Since You Asked - Local Wines
I have been drinking wine with dinner. Good for the heart, you know. My question is why are local Rogue Valley wines so expensive? Wines from halfway around the world, as well as California and the Willamette Valley, are much more economical. Truthfully I don't taste that much of a difference.
-- Val H., Medford
Can't tell the difference? Let us introduce you to the Minute Market wine section, Val. Which goes better with the delicate sensibilities of a fresh salmon fillet ... Boone's Farm, Cisco or MD 20/20?
Seriously, the answer probably lies in the local wine scene simply not being as large or established as California's or even the Willamette Valley's.
"Some of the big districts that have thousands of wines in their portfolio put a lot of them on sale," said Jack Kendrick, wine director for the Jacksonville Inn and manager of its wine shop.
Local wines have not been marketed as aggressively as California wines, which may sell at the Inn's wine shop for $6-$10, Kendrick said. Higher pricing of Rogue Valley wines also may be the product of inexperience, Kendrick said.
"A lot of 'em are new to the market, and they're pricing things the way they think things should be priced," he said.
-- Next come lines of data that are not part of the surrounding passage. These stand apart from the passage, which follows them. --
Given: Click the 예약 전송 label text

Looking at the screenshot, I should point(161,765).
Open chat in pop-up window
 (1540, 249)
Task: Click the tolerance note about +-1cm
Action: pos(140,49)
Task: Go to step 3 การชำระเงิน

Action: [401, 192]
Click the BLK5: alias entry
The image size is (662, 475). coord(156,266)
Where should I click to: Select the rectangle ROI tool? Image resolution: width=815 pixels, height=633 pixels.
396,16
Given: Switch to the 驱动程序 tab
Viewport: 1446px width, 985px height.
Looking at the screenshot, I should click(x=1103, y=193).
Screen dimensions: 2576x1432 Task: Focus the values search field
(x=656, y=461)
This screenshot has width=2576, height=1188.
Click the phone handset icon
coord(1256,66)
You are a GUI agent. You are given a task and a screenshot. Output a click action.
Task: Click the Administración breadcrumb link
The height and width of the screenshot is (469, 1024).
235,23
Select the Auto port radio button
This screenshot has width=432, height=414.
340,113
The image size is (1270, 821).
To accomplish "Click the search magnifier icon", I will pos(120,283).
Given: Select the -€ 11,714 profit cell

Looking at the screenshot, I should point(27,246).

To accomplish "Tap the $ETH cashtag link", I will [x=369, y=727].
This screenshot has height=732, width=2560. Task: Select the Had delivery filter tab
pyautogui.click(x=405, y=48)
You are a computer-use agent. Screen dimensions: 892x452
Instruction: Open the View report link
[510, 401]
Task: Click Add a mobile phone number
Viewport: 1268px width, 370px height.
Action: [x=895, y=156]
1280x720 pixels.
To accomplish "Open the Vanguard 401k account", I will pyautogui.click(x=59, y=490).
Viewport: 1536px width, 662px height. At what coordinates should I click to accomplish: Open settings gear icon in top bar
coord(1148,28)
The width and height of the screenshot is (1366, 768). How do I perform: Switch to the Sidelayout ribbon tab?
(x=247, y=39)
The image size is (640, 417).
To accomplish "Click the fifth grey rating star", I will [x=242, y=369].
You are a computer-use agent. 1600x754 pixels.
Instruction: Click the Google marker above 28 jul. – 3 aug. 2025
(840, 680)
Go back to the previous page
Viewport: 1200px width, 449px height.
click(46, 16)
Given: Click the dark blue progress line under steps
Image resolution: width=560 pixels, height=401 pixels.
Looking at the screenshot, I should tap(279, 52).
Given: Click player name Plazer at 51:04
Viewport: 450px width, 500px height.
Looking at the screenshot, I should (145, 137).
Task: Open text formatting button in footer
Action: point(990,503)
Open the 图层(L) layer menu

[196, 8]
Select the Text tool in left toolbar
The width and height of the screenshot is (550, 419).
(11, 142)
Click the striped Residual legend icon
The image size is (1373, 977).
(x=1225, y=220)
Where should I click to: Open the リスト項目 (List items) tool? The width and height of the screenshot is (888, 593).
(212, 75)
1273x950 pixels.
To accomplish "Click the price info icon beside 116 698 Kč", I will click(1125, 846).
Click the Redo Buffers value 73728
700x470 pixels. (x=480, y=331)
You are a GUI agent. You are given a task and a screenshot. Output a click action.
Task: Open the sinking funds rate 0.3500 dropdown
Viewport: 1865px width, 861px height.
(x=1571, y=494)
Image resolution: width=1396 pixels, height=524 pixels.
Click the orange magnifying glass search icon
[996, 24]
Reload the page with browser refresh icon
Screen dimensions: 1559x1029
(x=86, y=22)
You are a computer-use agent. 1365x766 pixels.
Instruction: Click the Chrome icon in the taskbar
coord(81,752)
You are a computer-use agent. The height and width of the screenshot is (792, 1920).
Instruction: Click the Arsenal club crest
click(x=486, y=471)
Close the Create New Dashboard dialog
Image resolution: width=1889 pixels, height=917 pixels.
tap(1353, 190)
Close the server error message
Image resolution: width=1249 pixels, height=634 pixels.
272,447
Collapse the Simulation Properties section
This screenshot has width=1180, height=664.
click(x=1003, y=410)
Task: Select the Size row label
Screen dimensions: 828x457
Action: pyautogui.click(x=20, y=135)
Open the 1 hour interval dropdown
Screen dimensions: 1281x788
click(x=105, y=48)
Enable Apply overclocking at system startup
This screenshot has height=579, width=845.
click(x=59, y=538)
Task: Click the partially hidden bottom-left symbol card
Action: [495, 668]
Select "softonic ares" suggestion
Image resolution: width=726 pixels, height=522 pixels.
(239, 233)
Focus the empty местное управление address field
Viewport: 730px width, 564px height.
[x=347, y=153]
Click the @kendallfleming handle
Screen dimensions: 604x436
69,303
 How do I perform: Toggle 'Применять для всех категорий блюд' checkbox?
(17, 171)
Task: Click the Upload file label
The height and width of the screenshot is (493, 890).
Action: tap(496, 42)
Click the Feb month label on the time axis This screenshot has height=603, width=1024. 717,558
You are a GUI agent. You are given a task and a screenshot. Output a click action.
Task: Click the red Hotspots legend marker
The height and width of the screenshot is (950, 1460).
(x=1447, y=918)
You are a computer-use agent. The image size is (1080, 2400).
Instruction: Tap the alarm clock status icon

Still, not many Rogue Valley wines cost more than $30, he said, and many wineries offer more budget-conscious choices.
Shopping in the right places for your heart-healthy beverage can yield a price that's good for the heart, too. Mail Tribune wine columnist Cleve Twitchell has reported excellent buys (under $6-$10) on Bridgeview, Foris and Valley View wines at Bi-Mart. We've also found good deals on premium local wines at Costco.